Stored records

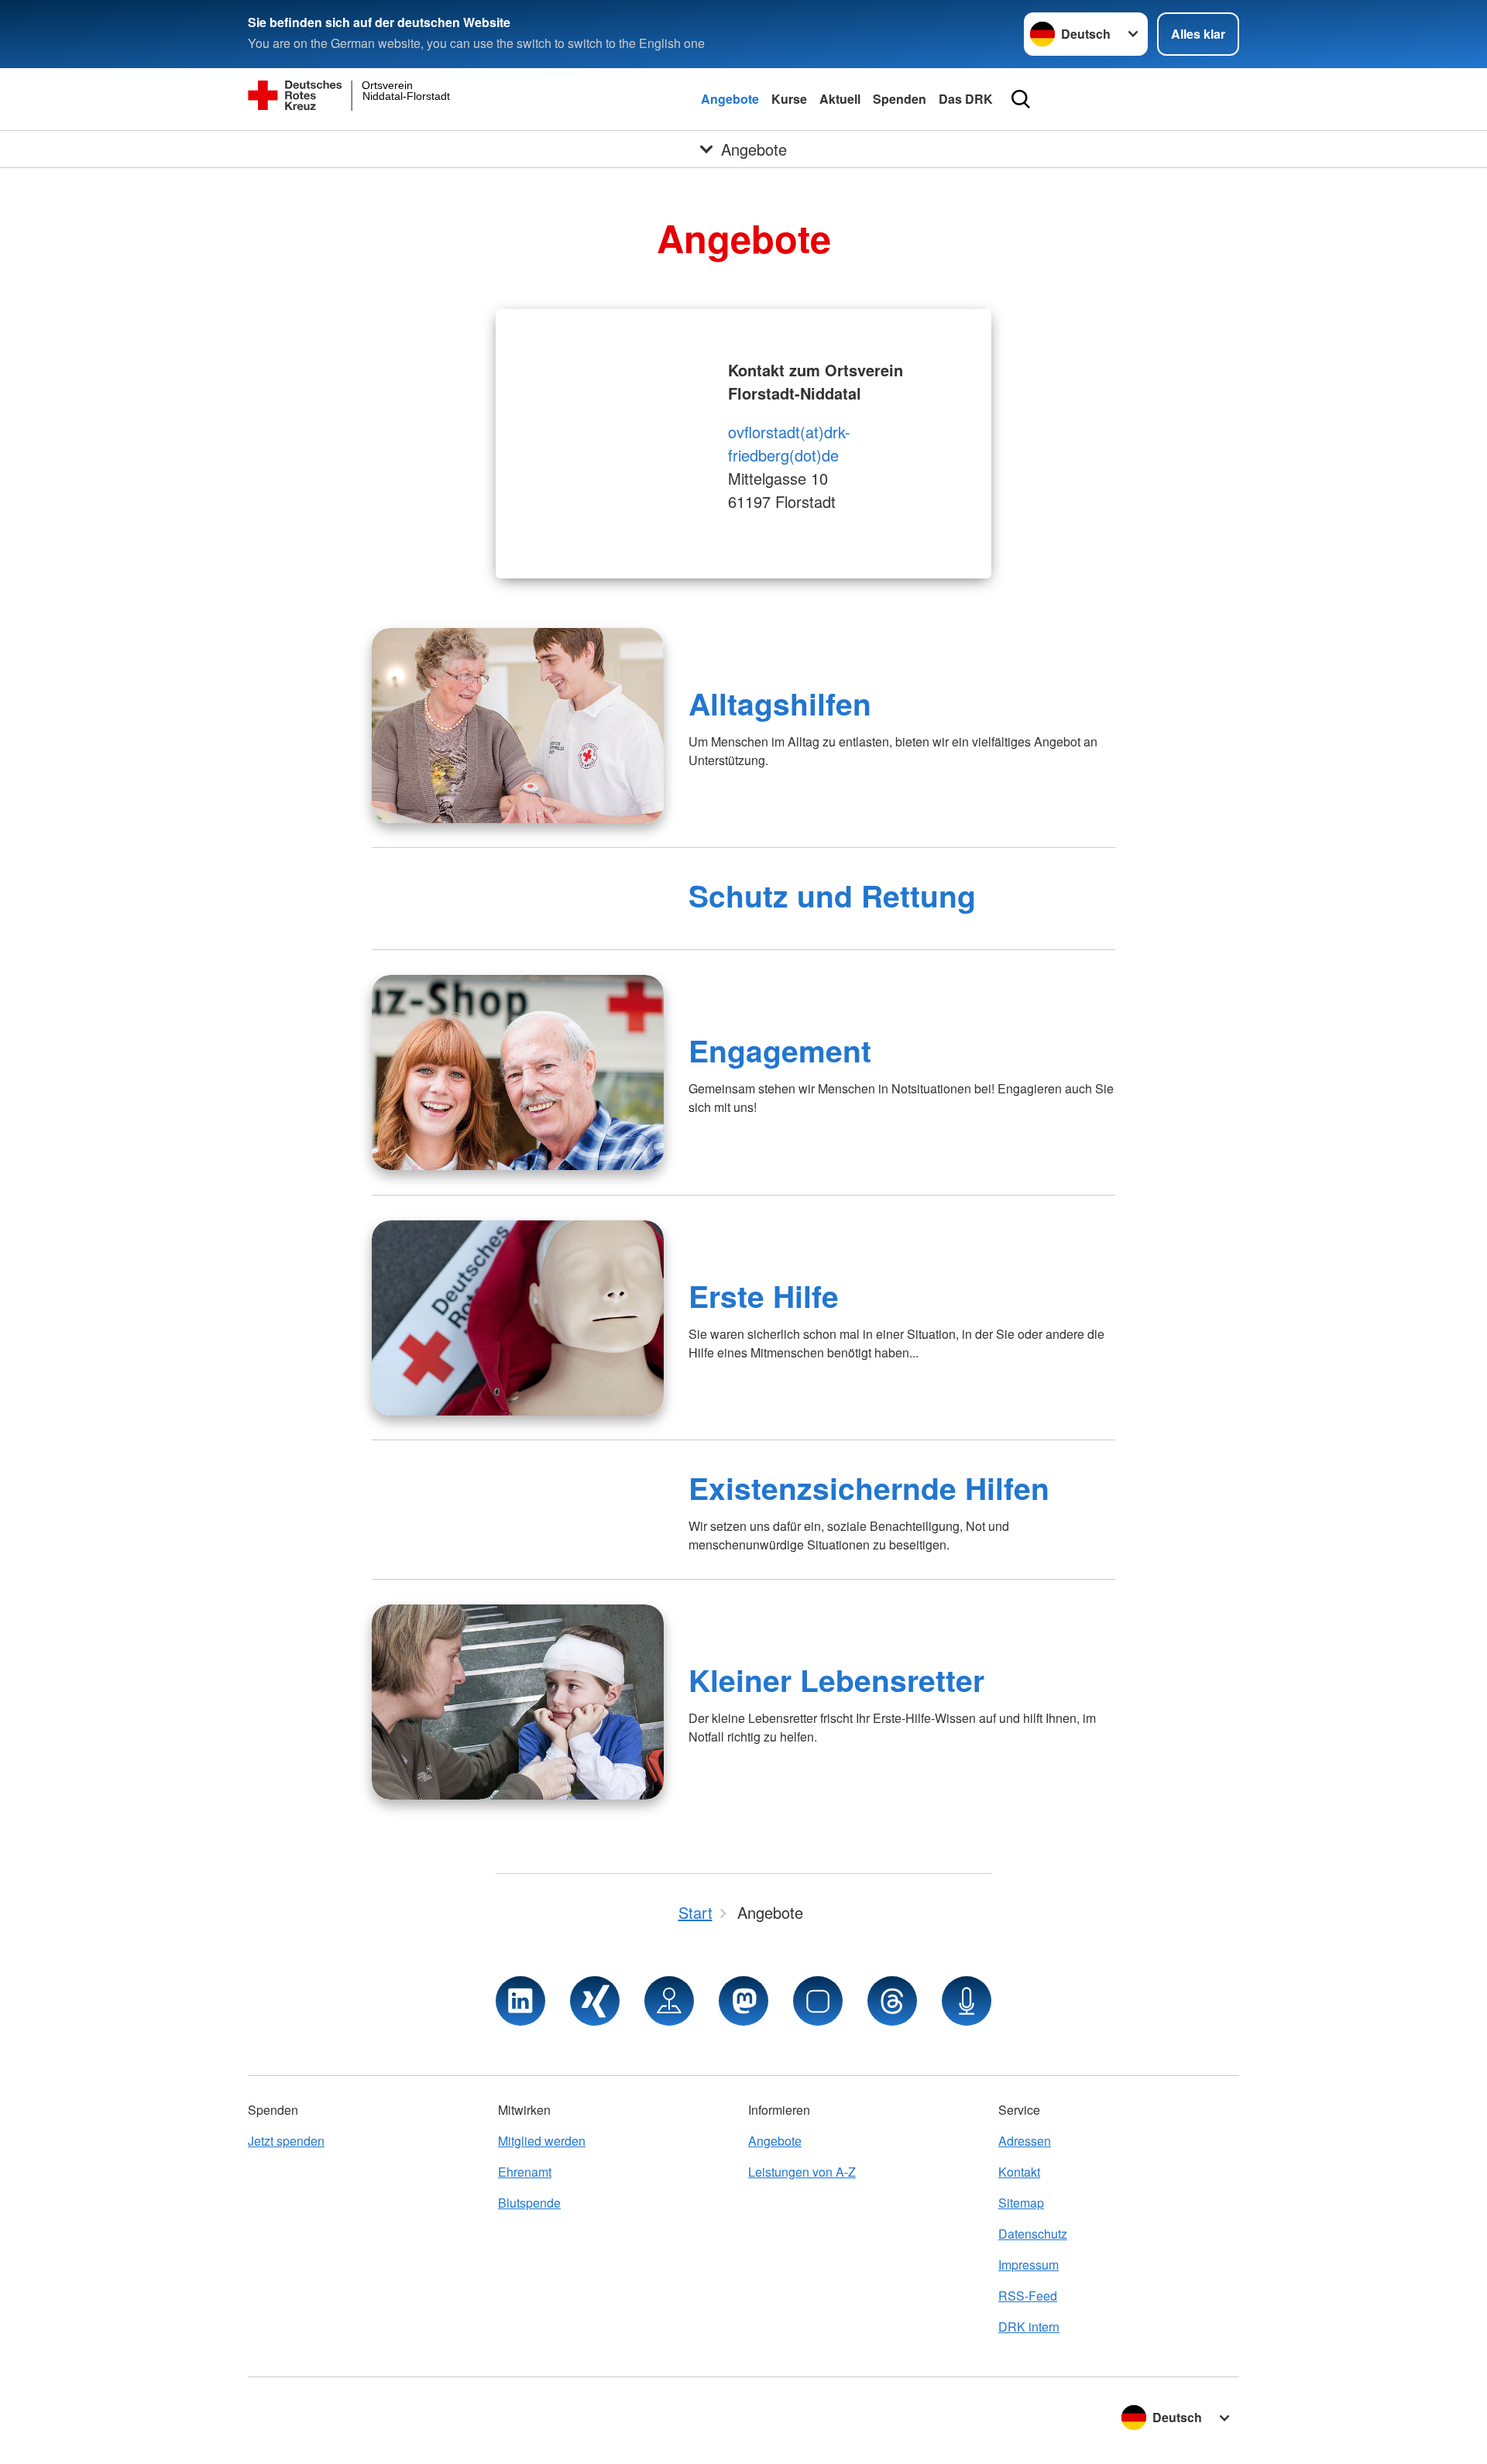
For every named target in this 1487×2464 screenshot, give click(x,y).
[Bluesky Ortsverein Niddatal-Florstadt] (818, 2001)
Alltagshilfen (780, 703)
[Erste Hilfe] (518, 1318)
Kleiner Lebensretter (836, 1679)
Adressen (1024, 2141)
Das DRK (966, 99)
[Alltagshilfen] (518, 725)
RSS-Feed (1027, 2295)
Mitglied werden (542, 2141)
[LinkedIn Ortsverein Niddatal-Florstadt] (520, 2001)
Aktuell (839, 99)
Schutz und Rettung (832, 895)
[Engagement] (518, 1072)
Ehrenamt (524, 2172)
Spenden (899, 99)
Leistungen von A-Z (802, 2172)
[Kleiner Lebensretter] (518, 1702)
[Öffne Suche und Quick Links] (1020, 99)
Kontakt (1019, 2172)
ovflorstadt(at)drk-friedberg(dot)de (789, 443)
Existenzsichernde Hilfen (869, 1487)
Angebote (730, 99)
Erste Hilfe (764, 1295)
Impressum (1028, 2265)
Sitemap (1021, 2203)
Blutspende (529, 2203)
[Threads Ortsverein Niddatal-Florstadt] (892, 2001)
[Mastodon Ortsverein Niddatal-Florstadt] (743, 2001)
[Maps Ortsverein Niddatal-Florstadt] (669, 2001)
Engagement (780, 1050)
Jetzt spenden (286, 2141)
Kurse (789, 99)
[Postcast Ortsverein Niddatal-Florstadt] (966, 2001)
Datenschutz (1032, 2234)
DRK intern (1028, 2326)
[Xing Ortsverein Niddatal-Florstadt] (595, 2001)
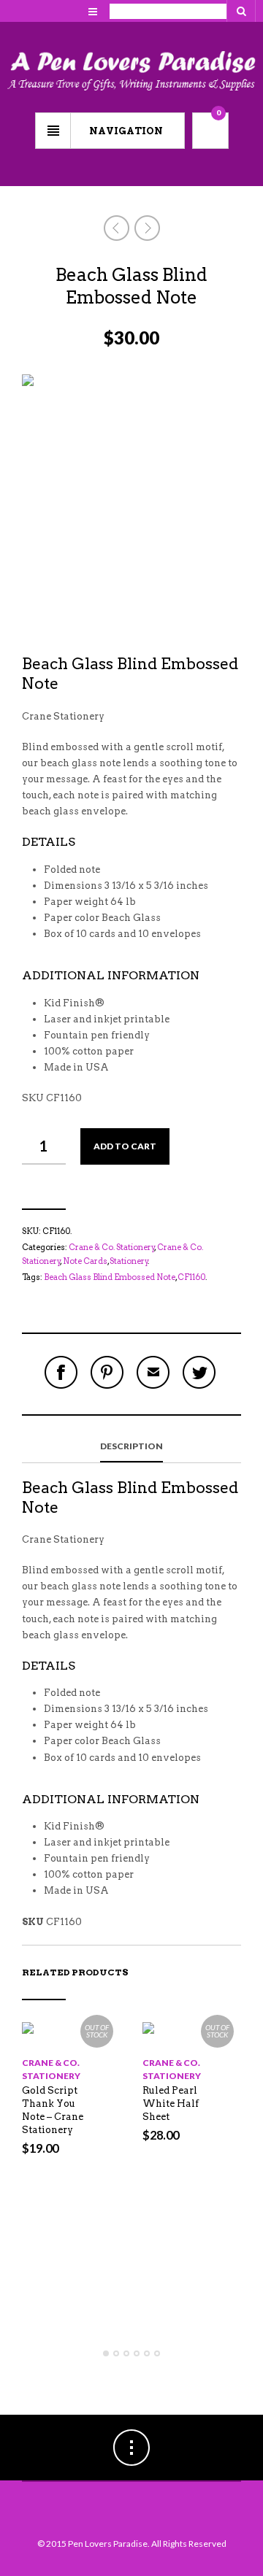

- [What is being asked]
Where a line above contains the string "Kleiner", tally it, then give the number alone.

- [Answer section]
2